Many animals can adapt to their environment without learning how. A bull shark did not learn how to enter freshwater, the shark was able to evolve. Few people would label sharks as intelligent animals. They have been around for millions of years with the same basic body plan and are built perfectly for the ocean. It seems that instinct is often over-looked for animals that can use 'tools' in their everyday life.

The ability to learn is a secondary by-product of over-sized brains. These over-sized brains then require increased blood flow and energy to keep functioning correctly. (has anyone read Kurt Vonnegut's Galapagos??)

Certainly not a topic that can be answered easily.
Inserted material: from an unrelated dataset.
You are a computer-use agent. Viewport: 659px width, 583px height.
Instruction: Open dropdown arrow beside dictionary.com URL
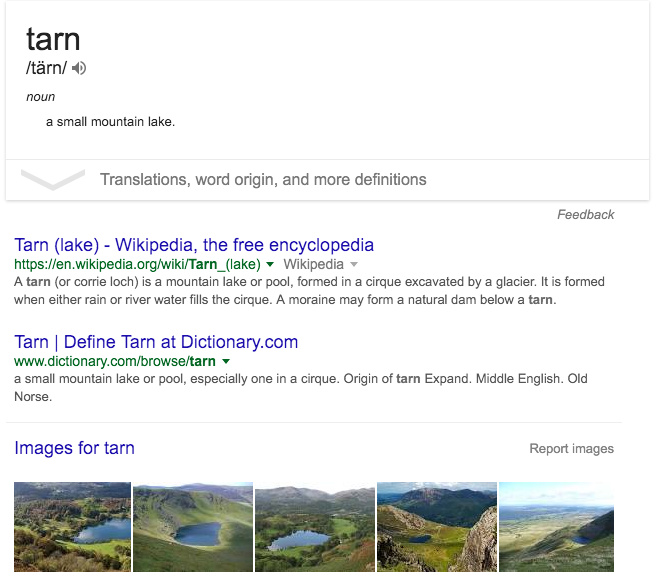click(x=226, y=362)
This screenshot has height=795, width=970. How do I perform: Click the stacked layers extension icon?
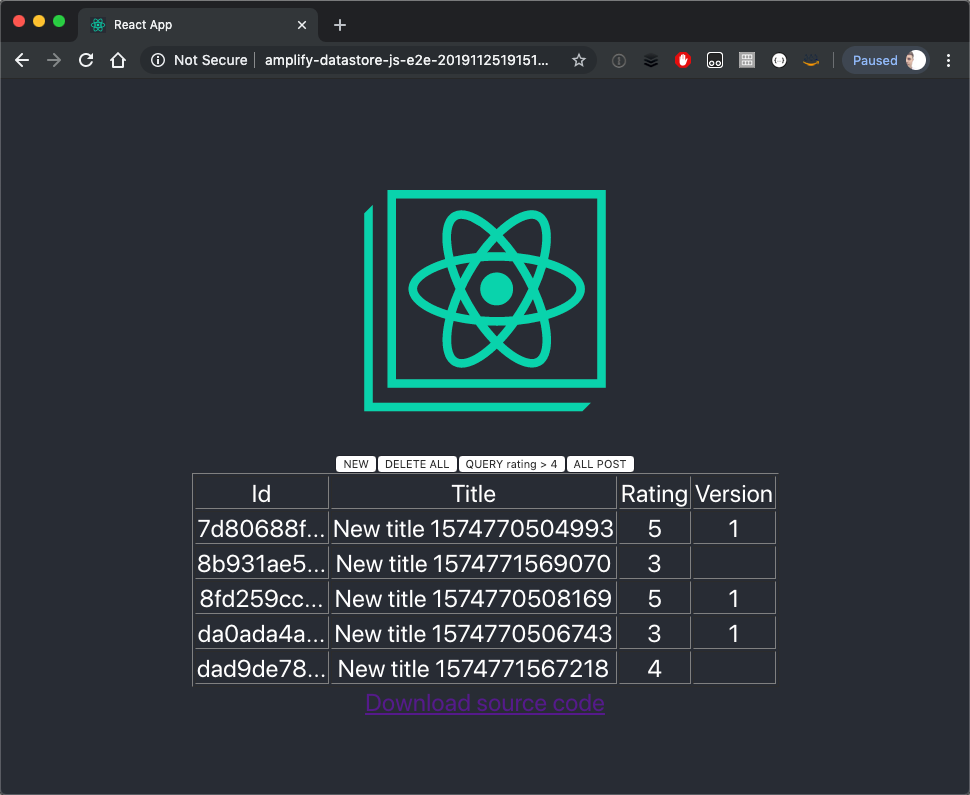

While all organisms are evolving at different rate, some creatures have remained the same for millions of years. Perhaps these animals are the most intelligent of all...

Greg
Learning is one way of having an organism adapt to its environment, as is natural selection. But learning allows the individual animal to adapt over the course of its lifetime, while selection while natural selection operates on the population over the course of many generations. When generations are really fast, like in bacteria or fruit flies, sometimes that can lead to rapid changes, but for animals with longer lives, learning is a more rapid way to adapt, if maybe less directly correlated to survival (the individual doesn't learn from fatal mistakes... but "that which does not kill you makes you stronger" sometimes applies.) In animals that teach their offspring or learn things by observing conspecifics, it's sort of more Lamarckian than Darwinian, too, which is sort of interesting... "Lamarckian Memetics" or something. Of course, there are other organism-level adaptations that are not learning in the neurbiology sense, like the immune system "learning" about a pathogen and then attacking it if it's encountered again (and having a diverse pool of immune markers is a population-level adaptation of the gene pool for disease resistance, which is more Darwinian at that level.)